- **Extract provided**:
What do you get if you cross The Idler magazine, that paean to the good life and champion of anti-capitalism ... with QI, that ever-curious, challenging, questioning gang of knowledge-hungry elves and their ever so popular TV show and books?

You get The Idler #41 (mentioned a couple of posts back), guest-edited by the chaps from Quite Interesting Ltd. And you get one of the strangest book launches you're ever likely to see. Let me elucidate.

Clerkenwell Green isn't.

There is not a blade, let alone a sod, turf or sward, of grass to be seen. The Green is now little more than a chunky traffic island deep in the heart of the London Borough of Islington. However, it does retain a strangely village-like feel with restaurants and pubs and private houses and the nearby church of St James all clustered around and enclosing it like a cuddle. In mediaeval times, it was significantly greener and the site of Spring Fairs, which were held on May 1st. Later, it housed a bustling street market (incidentally, it's where Fagin teaches Oliver to pick a pocket or two in Oliver Twist). And it has always had a magnetic pull for radical thinkers, like the Lollards, the Chartists and the Communist movement. Vladimir Lenin worked in the square and is said to have once bought the young Stalin a pint or two in The Crown pub. And many of the so-called 'left-wing' newspapers and magazines all once had their offices nearby. So, as a place that has historically combined a dislike of convention with a love of May Day festivity, could there be a better venue in which to stage an entirely open and free impromptu hog roast?

- **Listing**:
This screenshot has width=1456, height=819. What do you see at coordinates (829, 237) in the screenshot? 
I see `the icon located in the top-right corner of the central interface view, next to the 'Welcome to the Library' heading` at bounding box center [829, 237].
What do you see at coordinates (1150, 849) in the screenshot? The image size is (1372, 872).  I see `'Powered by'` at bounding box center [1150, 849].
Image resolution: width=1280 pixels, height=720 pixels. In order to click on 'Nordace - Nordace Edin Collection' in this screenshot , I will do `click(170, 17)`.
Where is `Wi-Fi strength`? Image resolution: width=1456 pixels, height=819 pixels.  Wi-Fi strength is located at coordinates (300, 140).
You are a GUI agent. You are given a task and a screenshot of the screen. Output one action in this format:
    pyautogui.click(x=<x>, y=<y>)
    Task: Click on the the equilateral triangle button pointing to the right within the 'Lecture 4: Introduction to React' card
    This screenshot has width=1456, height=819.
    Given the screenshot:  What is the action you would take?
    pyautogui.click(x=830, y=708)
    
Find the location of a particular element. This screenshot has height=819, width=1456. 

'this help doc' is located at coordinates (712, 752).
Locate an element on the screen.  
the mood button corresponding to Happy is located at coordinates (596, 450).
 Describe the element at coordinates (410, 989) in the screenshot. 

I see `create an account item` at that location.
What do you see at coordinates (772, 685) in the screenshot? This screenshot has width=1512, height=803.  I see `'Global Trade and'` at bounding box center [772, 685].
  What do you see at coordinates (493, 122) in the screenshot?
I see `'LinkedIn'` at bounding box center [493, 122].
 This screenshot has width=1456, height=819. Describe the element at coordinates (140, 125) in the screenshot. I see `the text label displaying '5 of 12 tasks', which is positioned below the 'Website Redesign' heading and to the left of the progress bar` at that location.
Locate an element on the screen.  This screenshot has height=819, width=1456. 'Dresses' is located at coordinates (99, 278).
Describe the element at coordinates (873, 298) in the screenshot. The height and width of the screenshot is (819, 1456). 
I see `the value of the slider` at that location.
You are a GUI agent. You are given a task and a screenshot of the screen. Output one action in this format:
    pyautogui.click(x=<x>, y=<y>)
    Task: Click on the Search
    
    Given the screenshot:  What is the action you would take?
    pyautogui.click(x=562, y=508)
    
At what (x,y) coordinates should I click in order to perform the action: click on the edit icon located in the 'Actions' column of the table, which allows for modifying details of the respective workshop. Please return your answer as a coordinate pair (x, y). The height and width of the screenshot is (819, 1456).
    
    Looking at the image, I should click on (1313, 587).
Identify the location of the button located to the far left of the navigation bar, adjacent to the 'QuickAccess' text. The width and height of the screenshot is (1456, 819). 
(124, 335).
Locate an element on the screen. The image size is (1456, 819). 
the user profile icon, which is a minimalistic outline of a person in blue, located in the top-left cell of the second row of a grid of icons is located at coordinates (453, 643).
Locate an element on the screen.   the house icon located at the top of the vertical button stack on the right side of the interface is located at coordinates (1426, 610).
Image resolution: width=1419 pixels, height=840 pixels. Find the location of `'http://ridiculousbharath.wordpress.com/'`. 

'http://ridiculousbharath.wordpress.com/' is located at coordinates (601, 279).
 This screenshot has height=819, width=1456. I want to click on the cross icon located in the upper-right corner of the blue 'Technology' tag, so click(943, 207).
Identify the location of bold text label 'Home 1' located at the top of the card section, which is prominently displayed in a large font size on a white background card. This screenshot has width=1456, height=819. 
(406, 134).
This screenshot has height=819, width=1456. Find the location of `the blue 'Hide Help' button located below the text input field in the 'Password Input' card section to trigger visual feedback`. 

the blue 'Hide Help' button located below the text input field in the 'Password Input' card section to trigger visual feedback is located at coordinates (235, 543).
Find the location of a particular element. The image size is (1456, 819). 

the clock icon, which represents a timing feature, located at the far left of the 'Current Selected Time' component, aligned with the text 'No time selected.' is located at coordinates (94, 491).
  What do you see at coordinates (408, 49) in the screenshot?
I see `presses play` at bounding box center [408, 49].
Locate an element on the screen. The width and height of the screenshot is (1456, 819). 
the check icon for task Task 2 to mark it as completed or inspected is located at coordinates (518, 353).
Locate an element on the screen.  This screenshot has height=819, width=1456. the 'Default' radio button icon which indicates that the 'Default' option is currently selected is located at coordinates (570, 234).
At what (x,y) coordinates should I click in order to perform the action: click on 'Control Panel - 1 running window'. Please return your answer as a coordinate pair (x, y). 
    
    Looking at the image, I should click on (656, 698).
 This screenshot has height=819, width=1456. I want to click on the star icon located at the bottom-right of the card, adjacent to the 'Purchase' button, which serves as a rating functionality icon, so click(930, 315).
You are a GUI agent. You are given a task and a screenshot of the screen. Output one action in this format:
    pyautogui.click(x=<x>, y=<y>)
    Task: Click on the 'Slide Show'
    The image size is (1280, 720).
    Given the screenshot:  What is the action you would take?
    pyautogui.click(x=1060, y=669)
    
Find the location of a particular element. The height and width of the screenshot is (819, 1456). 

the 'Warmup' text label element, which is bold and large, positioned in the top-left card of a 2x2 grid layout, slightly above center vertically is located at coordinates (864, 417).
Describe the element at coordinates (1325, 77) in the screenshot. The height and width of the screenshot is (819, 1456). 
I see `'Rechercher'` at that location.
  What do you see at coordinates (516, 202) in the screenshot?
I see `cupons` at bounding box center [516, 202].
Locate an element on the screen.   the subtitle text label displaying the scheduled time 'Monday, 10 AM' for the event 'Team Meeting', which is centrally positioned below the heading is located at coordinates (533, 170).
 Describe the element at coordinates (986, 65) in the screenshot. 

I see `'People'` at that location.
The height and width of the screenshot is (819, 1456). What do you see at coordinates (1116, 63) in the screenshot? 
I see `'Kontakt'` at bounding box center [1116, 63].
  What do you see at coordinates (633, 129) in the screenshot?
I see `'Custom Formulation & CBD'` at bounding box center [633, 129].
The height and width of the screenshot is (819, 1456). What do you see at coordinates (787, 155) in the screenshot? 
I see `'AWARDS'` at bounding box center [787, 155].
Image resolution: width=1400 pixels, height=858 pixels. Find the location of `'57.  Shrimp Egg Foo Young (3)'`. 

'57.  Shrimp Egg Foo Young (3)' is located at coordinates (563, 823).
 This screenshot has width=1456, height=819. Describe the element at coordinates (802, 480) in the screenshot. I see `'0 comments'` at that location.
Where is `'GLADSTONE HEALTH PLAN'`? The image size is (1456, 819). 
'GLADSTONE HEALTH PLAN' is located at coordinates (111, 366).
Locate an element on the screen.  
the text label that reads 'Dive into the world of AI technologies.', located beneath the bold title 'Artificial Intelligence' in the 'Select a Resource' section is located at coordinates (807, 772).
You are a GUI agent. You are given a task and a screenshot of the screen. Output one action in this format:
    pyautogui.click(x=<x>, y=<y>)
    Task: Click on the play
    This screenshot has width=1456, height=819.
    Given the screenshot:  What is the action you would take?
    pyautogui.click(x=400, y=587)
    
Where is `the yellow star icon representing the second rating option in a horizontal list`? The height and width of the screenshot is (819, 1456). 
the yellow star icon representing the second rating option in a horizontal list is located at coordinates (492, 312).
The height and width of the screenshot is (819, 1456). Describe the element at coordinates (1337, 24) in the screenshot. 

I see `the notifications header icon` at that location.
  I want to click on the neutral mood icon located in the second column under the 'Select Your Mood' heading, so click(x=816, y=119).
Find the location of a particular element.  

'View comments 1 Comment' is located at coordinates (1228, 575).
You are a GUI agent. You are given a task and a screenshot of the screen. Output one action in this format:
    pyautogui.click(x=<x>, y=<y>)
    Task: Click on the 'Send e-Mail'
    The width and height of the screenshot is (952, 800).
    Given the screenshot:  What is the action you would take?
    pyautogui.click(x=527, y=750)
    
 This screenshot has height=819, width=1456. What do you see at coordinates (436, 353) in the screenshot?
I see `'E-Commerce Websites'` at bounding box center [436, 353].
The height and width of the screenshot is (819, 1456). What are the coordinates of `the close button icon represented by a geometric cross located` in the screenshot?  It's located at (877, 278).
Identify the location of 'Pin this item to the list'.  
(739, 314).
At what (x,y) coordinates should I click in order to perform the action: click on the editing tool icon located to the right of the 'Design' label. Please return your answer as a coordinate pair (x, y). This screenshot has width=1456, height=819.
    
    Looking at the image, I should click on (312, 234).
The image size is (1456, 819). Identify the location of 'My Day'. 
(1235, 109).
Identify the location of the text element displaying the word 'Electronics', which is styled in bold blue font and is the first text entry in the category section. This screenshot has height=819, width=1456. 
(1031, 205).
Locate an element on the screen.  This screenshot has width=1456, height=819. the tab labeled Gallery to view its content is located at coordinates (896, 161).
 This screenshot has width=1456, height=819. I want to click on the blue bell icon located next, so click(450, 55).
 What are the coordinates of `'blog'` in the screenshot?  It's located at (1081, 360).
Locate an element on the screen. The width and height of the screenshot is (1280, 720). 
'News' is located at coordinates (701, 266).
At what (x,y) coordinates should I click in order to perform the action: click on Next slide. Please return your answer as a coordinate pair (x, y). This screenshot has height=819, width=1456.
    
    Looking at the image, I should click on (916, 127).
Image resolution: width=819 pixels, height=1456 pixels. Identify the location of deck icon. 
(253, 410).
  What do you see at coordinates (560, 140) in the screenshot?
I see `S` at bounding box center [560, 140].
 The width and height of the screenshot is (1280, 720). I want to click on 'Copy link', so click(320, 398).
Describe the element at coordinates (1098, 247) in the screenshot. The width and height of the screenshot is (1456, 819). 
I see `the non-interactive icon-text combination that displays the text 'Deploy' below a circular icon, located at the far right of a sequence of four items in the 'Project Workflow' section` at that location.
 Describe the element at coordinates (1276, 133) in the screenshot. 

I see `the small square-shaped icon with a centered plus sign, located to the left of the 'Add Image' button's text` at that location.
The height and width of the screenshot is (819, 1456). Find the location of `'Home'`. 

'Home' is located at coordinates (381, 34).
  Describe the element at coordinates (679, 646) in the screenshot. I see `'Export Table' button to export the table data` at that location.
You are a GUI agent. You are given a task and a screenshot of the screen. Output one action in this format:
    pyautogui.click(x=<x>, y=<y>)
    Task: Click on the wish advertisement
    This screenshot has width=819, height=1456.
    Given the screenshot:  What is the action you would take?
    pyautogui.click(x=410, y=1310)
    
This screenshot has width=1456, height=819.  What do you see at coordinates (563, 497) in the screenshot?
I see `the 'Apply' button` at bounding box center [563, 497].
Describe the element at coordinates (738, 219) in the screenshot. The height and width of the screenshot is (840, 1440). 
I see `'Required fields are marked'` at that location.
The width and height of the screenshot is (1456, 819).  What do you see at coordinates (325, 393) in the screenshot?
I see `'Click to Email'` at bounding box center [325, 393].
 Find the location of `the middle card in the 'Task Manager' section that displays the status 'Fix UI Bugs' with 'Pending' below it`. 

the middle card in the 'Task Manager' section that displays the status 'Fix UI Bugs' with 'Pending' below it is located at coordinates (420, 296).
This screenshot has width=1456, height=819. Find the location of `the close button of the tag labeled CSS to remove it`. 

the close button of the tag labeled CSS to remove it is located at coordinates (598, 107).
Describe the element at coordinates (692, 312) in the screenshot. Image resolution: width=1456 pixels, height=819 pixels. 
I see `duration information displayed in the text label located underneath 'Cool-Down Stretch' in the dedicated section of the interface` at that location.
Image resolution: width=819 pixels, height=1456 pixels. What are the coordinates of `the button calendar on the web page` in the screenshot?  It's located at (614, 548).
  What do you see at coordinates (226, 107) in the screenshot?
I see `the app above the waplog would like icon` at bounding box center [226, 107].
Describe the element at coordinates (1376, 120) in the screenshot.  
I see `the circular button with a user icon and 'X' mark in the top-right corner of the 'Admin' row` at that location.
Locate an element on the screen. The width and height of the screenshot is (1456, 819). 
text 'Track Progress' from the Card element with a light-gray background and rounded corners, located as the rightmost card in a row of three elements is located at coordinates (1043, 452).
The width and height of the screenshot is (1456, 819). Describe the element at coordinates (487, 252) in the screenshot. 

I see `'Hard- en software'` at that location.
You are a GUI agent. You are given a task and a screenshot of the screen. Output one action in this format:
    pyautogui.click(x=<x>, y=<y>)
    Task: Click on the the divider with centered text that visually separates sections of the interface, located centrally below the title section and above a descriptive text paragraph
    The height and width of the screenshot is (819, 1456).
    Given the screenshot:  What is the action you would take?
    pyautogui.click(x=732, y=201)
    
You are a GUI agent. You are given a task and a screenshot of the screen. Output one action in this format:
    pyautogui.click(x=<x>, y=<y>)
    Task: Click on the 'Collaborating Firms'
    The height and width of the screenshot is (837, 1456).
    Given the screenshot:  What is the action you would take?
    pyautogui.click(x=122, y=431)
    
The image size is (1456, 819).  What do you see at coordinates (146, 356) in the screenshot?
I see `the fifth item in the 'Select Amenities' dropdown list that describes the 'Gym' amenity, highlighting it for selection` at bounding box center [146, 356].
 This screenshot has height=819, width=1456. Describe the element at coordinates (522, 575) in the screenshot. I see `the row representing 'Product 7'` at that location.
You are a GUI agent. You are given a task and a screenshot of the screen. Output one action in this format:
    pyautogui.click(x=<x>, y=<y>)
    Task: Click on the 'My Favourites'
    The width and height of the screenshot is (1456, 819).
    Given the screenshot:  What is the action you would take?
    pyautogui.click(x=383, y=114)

- **Exercise prompt**:
Copy the Clerkenwell Green post word for word from "You get The" to "Clerkenwell Green isn't.". You won't need the items to do this.

- **Response for this exercise**:
You get The Idler #41 (mentioned a couple of posts back), guest-edited by the chaps from Quite Interesting Ltd. And you get one of the strangest book launches you're ever likely to see. Let me elucidate.

Clerkenwell Green isn't.